In this second book, the author attacks what she calls “Hellenocentrism”, i.e., the idea that Greek culture (and by extension European and western culture) spontaneously arose in the Mediterranean, without any contributions from Phoenicians and other Near Eastern civilizations, and this despite overwhelming linguistic, agricultural, genetic and historical evidence. Lopez-Ruiz promotes the idea that the Phoenicians, long before the Greeks, established themselves across the Mediterranean and laid the foundations for what later became Greek civilization. Suffice it to mention the phonetic alphabet which was developed by the Phoenicians (who in fact borrowed the idea from an early phoneticization by the Egyptians of their hieroglyphic writing), then passed on to the Greeks, and the recognition by the Greeks themselves that Europa, a Phoenician princess from Tyre abducted by Zeus and taken to Crete, gave her name to the European continent.

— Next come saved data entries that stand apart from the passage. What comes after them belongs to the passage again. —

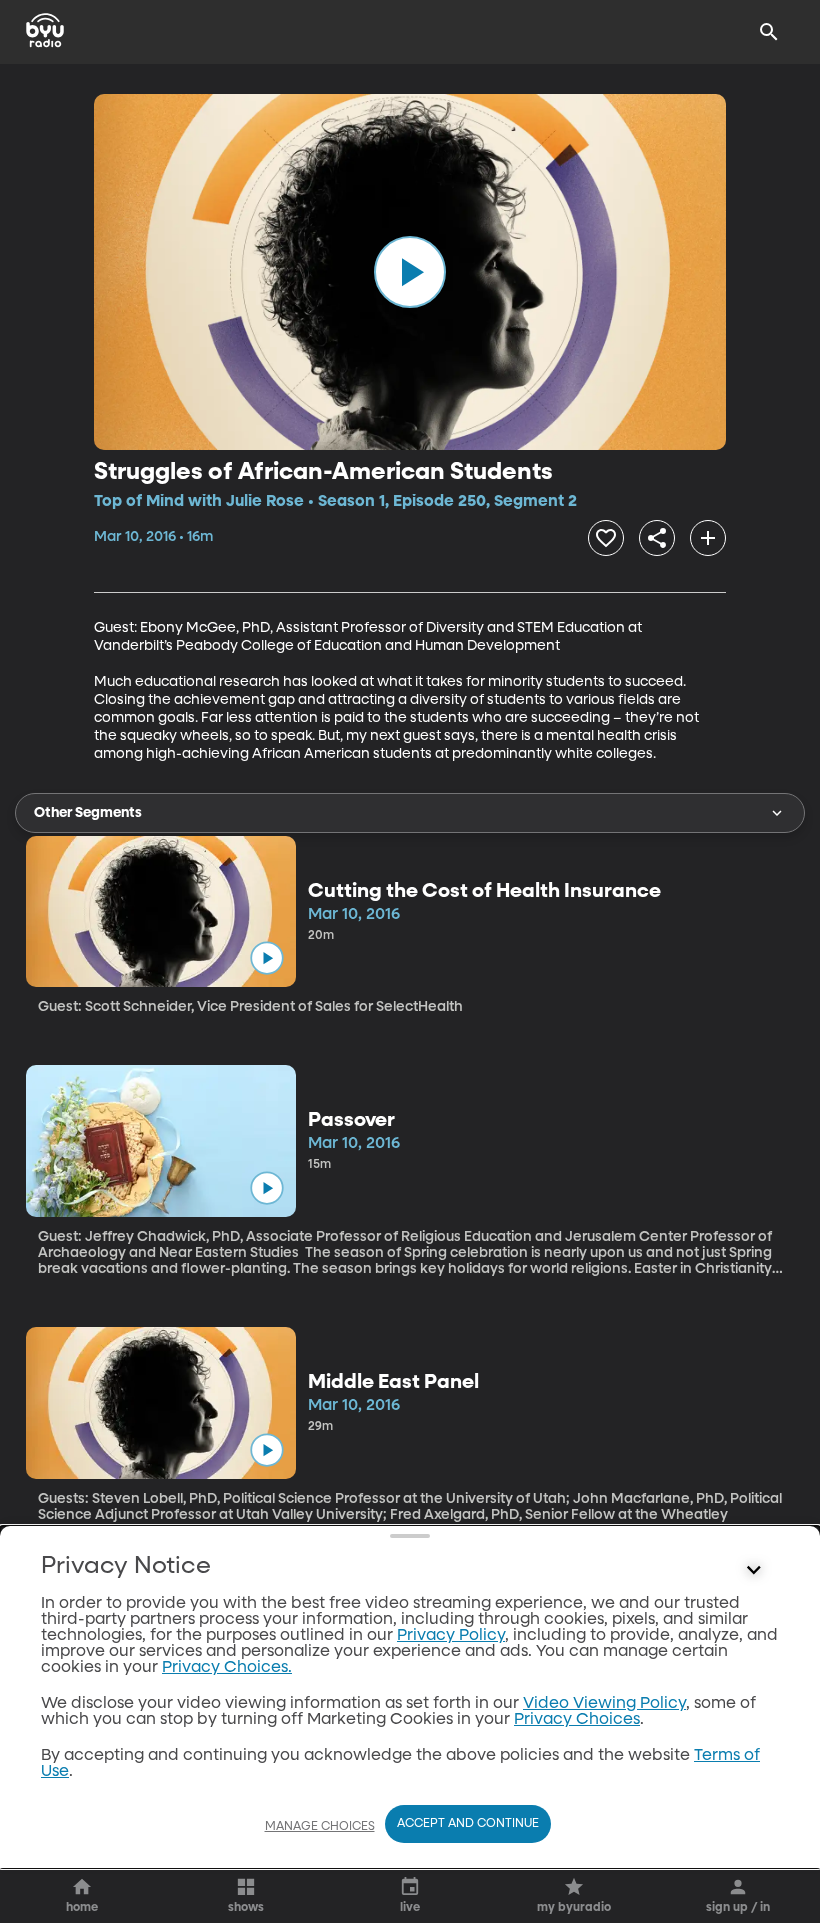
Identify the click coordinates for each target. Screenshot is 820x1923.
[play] (410, 272)
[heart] (606, 538)
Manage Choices (320, 1827)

Three: The Silence of the Phoenicians. For a not-so-mysterious reason that is difficult for the Lebanese to admit today, our Phoenician ancestors themselves did not leave any recognizable body of literature. It is possible that they did and that those texts never came down to us. But the fact we have to deal with is that the Phoenicians, unlike all other contemporaneous civilizations, did not seem to have written about themselves or their own history; they perhaps were more busy trading and traveling. They left us no known book or books that speak to future generations. Only a few inscriptions here and there. By contrast, the Assyrians wrote the Epic of Gilgamesh, the Jewish people wrote their own mythology in the Bible, the Greeks left us the Iliad and the Odyssey and a monumental record, and so did the Romans. The Egyptians left monuments, manuscripts, and wall writings. But the Phoenicians left very little, which does not help us, their descendants, to assert their contributions to human history and civilization. 

* By "Church" is meant the broader universal Catholic Church, but more specifically in the case of Lebanon, the Maronite Church which is an Eastern Catholic Church that is dogmatically independent of, but politically-affiliated with, the Roman Catholic Church.